Once Spokane Public Schools builds the three new middle schools voters recently approved, the district will have another challenge: naming them.
State Senate Majority Leader Andy Billig (D-Spokane) has thrown in one suggestion for one of the middle schools. In a letter to the school board, he asks to have a middle school named after Carla Peperzak, a teenage Jewish member of the Dutch resistance during World War II who rescued Jews during the Holocaust.
"I believe naming a middle school for Carla is appropriate to honor her heroism and service," Billig writes.
Peperzak, who moved to Spokane in 2004, has estimated that she rescued 40 Jews from the Nazis during World War II. She's a frequent public speaker in the community and educates students about the Holocaust. In 2015, the state Senate passed a resolution honoring her.
As part of the school bond the district passed in November, Spokane Public Schools will be constructing three new middle schools in the coming years — for now, they're being called the Northwest, Northeast and South Hill middle schools.

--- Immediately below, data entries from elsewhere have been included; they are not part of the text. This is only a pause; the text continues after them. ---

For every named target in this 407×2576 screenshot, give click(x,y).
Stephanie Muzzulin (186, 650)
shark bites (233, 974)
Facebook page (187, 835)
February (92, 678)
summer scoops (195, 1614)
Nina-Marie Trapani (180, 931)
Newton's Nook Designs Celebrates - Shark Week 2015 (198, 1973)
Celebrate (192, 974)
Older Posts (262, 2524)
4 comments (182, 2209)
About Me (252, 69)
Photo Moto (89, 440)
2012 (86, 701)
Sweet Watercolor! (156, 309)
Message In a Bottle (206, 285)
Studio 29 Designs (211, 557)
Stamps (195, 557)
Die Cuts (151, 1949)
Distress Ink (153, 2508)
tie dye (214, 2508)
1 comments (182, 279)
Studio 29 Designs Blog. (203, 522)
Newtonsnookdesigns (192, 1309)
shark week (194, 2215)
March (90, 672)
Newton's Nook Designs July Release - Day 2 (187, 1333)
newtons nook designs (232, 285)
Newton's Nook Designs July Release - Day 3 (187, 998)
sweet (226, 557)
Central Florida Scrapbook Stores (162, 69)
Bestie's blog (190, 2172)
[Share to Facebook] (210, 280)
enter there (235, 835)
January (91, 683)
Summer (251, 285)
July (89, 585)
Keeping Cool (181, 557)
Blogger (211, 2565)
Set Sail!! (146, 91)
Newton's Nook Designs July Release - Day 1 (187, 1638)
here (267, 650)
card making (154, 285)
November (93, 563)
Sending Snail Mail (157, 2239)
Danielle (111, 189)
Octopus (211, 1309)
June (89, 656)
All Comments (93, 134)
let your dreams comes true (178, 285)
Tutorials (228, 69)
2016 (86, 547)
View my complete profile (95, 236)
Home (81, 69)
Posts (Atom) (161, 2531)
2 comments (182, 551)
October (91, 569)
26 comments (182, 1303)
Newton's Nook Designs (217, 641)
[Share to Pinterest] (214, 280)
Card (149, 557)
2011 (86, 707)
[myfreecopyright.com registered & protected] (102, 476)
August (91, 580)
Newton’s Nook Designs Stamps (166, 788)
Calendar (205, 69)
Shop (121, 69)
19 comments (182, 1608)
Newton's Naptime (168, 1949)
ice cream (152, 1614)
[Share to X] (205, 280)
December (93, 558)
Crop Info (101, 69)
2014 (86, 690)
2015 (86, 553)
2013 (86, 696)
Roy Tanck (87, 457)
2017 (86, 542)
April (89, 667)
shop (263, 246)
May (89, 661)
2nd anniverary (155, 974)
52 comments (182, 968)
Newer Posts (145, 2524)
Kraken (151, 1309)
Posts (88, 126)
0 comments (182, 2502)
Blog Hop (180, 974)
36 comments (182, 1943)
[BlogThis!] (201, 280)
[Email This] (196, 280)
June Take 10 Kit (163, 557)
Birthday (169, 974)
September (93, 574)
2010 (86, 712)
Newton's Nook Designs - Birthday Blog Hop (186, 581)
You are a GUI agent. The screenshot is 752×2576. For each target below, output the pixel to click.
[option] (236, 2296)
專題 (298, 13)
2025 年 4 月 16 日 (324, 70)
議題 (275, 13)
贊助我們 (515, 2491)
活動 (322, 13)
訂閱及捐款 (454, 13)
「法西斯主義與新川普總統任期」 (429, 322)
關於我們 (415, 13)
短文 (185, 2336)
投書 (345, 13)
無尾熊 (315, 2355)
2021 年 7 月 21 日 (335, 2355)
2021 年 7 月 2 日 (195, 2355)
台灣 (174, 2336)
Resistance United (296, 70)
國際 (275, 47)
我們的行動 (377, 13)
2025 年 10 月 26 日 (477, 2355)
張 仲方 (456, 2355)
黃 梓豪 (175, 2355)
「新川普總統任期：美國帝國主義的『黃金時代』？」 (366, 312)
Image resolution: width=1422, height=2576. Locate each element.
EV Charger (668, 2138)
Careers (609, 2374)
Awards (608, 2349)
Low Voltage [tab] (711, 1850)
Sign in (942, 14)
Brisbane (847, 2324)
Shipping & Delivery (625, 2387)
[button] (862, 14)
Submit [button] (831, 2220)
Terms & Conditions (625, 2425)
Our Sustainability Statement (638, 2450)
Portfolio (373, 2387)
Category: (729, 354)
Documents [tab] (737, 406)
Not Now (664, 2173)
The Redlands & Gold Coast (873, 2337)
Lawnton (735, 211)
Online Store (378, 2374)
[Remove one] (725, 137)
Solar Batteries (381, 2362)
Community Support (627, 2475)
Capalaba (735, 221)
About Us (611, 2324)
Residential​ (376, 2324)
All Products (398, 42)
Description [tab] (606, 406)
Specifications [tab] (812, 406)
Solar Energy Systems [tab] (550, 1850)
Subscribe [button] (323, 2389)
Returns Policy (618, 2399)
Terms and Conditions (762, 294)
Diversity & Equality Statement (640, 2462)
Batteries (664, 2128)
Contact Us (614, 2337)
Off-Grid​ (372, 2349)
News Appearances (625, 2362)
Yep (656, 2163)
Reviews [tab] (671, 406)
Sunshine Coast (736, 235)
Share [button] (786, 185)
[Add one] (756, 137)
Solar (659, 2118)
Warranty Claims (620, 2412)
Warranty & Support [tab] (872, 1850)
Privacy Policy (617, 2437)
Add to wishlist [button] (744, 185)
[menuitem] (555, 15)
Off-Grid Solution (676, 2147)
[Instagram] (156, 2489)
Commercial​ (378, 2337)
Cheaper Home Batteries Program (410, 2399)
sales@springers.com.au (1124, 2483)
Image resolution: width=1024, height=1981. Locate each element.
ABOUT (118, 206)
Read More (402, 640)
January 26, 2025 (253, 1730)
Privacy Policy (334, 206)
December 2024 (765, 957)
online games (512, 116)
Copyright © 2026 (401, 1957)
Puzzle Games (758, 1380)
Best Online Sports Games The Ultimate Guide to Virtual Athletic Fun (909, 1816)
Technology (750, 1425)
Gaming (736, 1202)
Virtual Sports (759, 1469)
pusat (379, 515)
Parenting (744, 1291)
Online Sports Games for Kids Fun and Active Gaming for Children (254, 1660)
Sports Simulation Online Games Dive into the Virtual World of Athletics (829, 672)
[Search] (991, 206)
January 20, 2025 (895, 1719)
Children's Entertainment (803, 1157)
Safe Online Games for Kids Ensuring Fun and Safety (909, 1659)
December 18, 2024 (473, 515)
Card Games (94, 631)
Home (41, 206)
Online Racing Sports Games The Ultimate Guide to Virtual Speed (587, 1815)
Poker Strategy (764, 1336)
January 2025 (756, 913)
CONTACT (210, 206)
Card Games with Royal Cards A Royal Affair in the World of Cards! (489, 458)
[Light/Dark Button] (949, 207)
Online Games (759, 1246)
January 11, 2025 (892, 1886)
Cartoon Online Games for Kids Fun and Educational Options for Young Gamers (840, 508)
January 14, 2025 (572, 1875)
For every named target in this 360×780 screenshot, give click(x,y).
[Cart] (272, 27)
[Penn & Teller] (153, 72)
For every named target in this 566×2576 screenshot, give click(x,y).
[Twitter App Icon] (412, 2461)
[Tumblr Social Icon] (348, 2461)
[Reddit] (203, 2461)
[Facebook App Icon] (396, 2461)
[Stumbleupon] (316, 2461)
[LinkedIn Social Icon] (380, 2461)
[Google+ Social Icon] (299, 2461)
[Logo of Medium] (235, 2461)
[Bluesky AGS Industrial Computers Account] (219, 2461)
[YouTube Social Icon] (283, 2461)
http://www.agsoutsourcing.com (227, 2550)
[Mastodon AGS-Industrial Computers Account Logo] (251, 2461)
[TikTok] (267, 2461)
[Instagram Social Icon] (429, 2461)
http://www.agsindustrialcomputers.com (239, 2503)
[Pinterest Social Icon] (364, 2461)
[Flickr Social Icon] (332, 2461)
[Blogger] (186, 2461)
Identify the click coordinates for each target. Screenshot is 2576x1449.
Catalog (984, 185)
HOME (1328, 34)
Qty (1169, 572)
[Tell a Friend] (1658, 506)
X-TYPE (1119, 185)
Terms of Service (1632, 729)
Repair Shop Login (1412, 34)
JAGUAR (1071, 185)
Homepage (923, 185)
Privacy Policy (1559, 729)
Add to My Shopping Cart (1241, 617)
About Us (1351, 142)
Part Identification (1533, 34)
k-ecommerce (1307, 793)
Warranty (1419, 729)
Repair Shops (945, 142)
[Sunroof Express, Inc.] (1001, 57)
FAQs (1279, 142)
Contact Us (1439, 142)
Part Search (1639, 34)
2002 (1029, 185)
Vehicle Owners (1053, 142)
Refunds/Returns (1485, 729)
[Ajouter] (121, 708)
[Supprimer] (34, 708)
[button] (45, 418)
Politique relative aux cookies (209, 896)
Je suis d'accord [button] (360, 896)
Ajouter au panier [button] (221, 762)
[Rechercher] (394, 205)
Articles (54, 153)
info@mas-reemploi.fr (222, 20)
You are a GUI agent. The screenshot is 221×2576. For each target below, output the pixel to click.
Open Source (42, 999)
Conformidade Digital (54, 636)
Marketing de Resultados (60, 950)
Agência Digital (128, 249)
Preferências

The district hopes to name the schools by spring of 2020.
Under the school district's policy, names of schools can either be a prominent geographic feature, a "significant individual or event," or some other logical association having to do with location or function.
Billig argues it makes sense to further honor Peperzak by naming a middle school after her.
"It is vital to continue to tell the story of the Holocaust to future generations and seems particularly fitting to tell that story to middle school students through the lens of a teenage hero who ended up living right here in our own community," he says.